# Your instructions
Put the lines of the records below into a numbered list, skipping any blank lines. Leave the pictures out of the answer.

** Start Listed entries **

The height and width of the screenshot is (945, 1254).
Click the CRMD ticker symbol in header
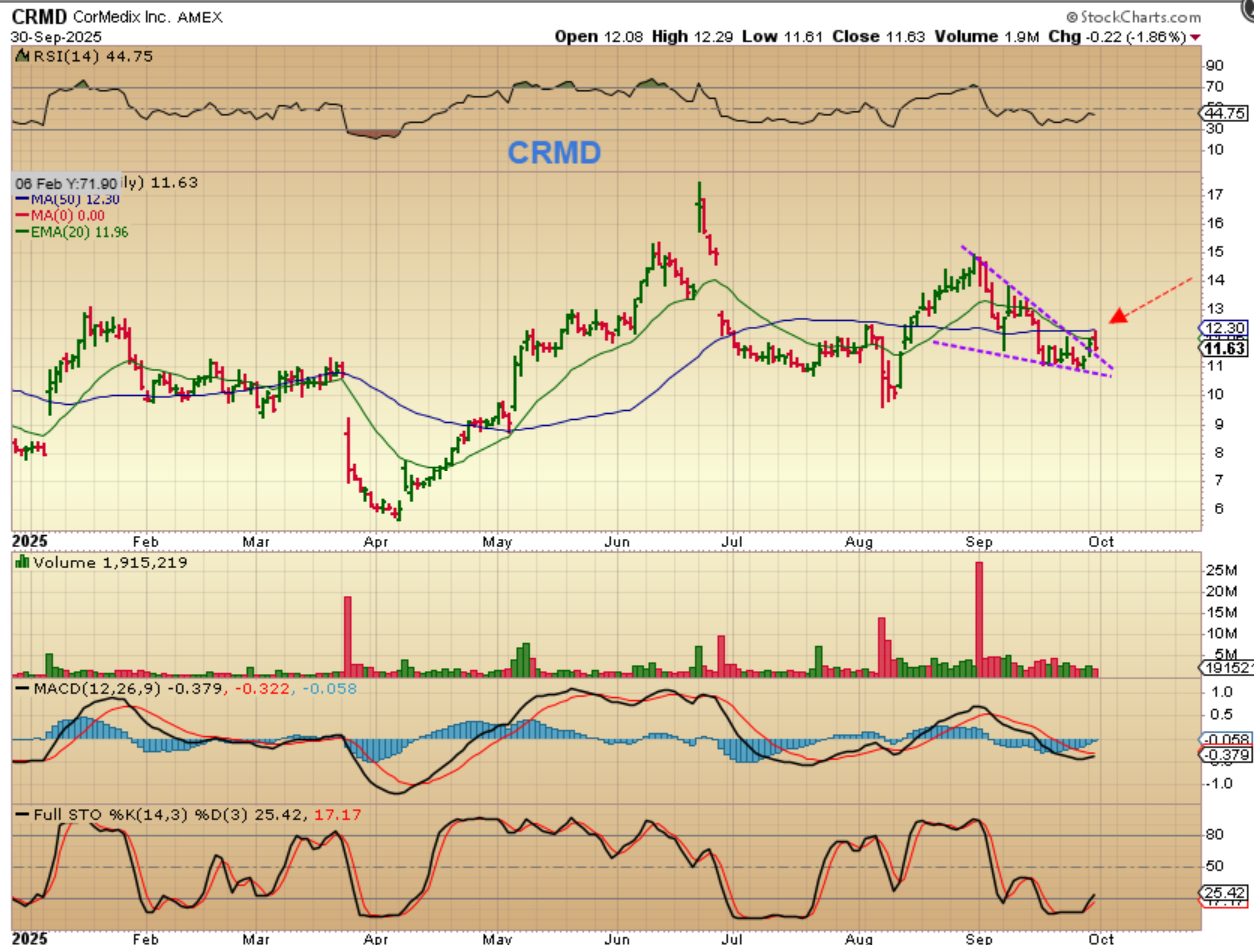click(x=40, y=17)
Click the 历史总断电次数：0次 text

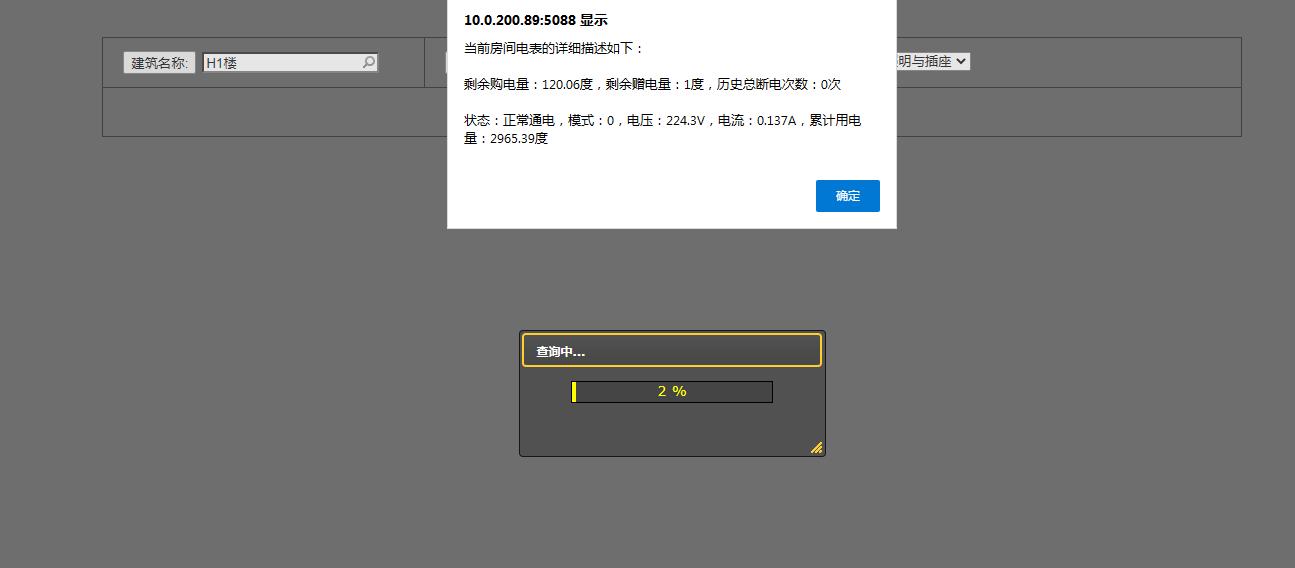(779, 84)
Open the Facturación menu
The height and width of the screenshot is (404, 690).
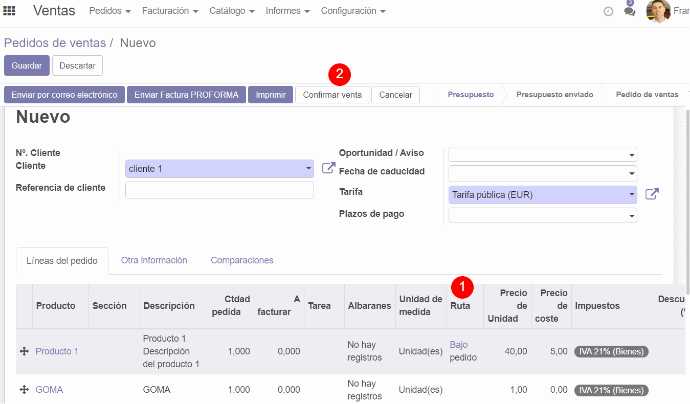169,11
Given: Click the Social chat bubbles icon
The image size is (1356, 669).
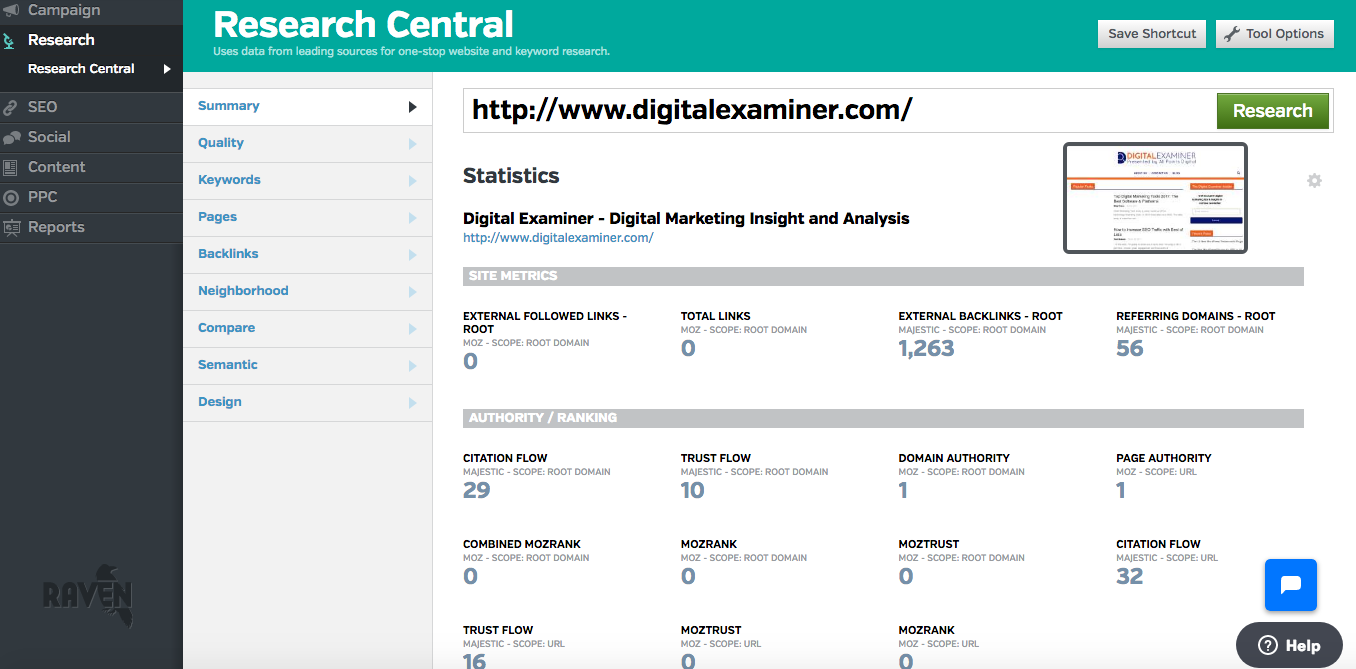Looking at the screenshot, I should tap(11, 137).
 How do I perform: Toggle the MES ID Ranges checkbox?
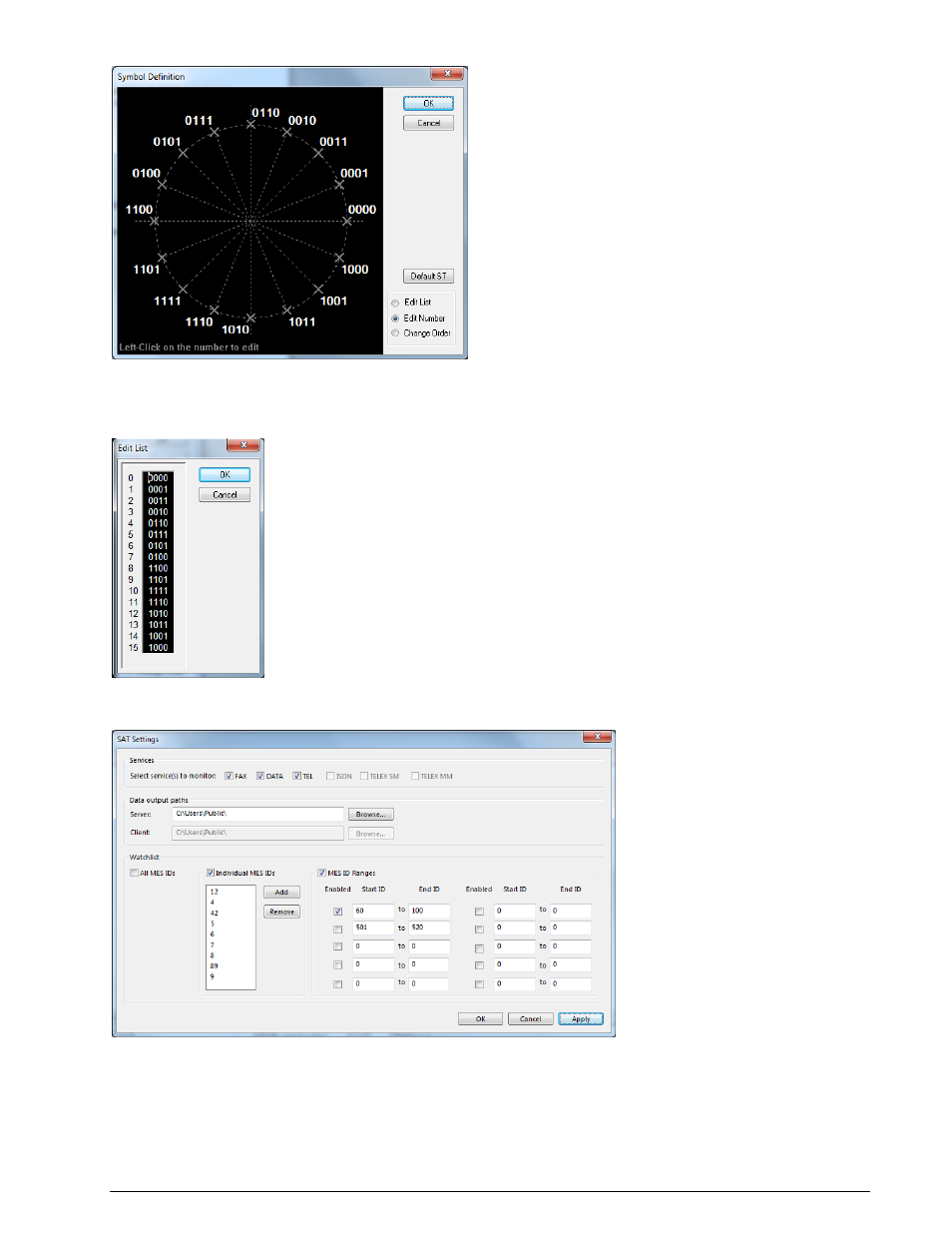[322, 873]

** End Listed entries **

# Answer to the problem
1. The height and width of the screenshot is (945, 1254).
2. Click the CRMD ticker symbol in header
3. click(x=40, y=17)
4. Click the 历史总断电次数：0次 text
5. (779, 84)
6. Open the Facturación menu
7. The height and width of the screenshot is (404, 690).
8. 169,11
9. Given: Click the Social chat bubbles icon
10. The image size is (1356, 669).
11. Looking at the screenshot, I should tap(11, 137).
12.  How do I perform: Toggle the MES ID Ranges checkbox?
13. [322, 873]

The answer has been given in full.